→ EXERCISE AIM: Copy out the lines word for word, starting at the line that contains "Given: Choose Search all wikis option" and continuing through the last line of the records.

→ EXTRACTED DATA:
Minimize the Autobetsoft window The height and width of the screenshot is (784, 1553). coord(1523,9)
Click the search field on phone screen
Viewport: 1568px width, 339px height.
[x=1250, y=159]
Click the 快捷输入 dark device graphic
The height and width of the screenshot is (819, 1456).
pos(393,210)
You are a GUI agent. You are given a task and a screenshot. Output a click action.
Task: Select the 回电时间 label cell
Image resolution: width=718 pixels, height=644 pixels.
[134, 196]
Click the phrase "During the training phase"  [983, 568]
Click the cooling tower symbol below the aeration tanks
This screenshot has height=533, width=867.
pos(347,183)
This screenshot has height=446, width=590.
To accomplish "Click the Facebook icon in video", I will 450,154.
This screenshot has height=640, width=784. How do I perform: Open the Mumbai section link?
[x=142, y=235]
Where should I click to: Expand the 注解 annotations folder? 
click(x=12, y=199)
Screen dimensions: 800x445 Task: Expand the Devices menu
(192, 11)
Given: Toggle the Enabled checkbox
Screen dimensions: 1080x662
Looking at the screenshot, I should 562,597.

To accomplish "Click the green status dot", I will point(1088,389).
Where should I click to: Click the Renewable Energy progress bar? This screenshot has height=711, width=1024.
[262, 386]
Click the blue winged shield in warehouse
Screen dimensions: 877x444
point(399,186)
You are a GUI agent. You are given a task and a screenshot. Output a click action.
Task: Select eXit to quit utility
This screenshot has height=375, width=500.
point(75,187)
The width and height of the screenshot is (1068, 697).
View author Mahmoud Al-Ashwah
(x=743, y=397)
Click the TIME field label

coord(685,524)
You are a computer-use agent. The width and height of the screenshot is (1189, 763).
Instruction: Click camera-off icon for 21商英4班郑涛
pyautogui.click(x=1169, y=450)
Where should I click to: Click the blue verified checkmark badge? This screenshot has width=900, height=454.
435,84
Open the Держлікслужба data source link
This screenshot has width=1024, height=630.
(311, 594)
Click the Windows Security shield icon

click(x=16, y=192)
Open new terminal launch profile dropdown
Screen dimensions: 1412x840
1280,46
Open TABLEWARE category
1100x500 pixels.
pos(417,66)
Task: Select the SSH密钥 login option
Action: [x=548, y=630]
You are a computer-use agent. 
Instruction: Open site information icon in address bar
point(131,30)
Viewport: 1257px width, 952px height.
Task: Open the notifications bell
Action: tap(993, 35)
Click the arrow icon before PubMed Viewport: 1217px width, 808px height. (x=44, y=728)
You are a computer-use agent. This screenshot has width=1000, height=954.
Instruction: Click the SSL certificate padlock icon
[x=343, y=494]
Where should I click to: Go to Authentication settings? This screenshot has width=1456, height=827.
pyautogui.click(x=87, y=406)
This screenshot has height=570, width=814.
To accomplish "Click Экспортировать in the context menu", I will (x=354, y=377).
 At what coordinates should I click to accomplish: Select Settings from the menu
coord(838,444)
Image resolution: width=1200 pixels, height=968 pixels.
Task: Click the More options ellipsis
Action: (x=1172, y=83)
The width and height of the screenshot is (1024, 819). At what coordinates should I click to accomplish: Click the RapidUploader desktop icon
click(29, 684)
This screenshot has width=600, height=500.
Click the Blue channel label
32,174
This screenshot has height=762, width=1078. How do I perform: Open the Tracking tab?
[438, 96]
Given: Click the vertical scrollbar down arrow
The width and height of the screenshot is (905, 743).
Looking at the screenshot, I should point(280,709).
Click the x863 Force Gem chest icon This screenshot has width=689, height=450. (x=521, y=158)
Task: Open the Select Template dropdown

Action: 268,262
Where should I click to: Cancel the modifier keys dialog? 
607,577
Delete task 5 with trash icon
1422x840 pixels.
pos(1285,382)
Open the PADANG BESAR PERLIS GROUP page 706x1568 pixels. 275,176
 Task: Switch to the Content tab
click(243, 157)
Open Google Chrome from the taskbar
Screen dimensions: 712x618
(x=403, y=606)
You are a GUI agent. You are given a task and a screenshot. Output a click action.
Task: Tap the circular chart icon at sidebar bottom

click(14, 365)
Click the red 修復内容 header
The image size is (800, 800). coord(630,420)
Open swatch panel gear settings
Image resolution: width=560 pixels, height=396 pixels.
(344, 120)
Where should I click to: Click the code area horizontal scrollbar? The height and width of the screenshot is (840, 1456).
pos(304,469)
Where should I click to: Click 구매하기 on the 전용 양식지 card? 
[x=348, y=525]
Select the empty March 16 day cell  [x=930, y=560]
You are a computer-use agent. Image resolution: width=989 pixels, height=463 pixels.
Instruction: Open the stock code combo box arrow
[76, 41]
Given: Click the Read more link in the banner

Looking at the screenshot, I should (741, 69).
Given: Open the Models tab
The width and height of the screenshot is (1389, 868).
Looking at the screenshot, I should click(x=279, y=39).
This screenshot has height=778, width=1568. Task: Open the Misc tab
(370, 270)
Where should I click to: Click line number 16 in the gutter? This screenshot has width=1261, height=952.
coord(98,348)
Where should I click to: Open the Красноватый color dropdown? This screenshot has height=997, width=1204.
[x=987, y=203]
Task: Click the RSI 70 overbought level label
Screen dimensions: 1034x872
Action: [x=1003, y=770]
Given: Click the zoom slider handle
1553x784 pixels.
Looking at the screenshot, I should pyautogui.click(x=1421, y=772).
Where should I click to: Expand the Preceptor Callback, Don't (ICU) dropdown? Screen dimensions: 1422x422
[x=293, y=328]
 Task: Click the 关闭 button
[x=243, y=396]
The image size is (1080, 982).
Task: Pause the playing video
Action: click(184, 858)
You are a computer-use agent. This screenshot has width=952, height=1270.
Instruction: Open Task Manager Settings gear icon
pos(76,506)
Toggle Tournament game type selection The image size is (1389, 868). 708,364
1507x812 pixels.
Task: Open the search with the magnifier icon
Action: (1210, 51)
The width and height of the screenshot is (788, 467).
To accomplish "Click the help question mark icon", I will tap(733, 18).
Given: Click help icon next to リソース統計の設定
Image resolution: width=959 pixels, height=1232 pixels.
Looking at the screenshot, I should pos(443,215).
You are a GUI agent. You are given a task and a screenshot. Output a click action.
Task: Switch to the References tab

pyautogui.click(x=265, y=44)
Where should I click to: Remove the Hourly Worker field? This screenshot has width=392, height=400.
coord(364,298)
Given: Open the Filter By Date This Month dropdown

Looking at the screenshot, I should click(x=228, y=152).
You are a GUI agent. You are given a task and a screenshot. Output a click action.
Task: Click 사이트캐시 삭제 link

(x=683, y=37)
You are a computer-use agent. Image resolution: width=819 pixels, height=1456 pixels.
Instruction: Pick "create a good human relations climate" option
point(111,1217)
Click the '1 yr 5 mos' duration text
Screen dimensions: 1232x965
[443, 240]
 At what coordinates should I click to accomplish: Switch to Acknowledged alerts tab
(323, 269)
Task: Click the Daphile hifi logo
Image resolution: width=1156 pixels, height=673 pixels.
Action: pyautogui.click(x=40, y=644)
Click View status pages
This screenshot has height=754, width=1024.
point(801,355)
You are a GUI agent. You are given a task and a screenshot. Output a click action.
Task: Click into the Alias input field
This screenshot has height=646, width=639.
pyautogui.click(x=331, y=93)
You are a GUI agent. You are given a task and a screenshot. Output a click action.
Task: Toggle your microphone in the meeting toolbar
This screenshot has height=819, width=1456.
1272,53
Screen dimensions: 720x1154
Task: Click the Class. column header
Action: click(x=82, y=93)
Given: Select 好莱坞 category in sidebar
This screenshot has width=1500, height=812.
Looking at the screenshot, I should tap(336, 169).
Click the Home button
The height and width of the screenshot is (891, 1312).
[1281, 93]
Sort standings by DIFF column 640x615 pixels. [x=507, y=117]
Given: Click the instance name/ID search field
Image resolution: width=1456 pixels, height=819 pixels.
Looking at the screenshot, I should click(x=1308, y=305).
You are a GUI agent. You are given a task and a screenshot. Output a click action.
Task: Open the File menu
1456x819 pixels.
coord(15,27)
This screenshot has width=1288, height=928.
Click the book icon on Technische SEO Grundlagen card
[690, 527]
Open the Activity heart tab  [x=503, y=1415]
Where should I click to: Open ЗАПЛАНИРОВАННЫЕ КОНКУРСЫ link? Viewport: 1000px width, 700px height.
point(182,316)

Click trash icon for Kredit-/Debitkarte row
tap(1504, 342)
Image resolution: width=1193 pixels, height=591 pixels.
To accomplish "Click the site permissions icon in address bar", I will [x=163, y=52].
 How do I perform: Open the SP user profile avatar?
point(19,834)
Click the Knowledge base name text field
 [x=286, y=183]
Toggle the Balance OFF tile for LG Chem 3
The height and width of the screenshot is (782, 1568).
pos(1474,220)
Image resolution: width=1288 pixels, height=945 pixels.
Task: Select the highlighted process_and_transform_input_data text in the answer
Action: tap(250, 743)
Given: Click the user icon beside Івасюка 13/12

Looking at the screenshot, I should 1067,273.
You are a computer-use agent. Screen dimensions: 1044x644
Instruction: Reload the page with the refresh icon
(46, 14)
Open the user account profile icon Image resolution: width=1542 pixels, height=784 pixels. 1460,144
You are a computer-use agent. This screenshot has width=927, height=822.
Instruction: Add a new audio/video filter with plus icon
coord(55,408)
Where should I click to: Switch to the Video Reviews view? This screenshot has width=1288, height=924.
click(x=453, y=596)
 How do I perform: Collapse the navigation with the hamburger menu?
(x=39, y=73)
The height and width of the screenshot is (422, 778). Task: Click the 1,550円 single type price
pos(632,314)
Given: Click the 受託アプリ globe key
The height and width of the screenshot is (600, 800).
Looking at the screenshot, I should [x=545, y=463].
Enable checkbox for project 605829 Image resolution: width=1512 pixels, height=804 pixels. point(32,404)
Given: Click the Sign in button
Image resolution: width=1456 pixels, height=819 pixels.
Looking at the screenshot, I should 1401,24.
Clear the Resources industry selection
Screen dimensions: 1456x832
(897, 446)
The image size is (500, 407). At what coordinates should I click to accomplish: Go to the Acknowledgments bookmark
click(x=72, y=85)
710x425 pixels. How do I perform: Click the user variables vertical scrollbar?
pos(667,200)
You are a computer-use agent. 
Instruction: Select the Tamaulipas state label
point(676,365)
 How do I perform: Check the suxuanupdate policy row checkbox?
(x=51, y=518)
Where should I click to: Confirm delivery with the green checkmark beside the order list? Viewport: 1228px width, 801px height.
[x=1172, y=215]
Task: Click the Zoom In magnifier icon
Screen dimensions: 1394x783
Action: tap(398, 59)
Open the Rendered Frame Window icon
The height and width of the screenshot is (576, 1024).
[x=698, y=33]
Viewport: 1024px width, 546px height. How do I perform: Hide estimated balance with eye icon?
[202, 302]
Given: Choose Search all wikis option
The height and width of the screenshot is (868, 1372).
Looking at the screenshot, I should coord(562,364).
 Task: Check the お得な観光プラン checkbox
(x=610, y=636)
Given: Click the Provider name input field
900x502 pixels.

→ RESPONSE BELOW:
Given: Choose Search all wikis option
The height and width of the screenshot is (868, 1372).
Looking at the screenshot, I should coord(562,364).
 Task: Check the お得な観光プラン checkbox
(x=610, y=636)
Given: Click the Provider name input field
900x502 pixels.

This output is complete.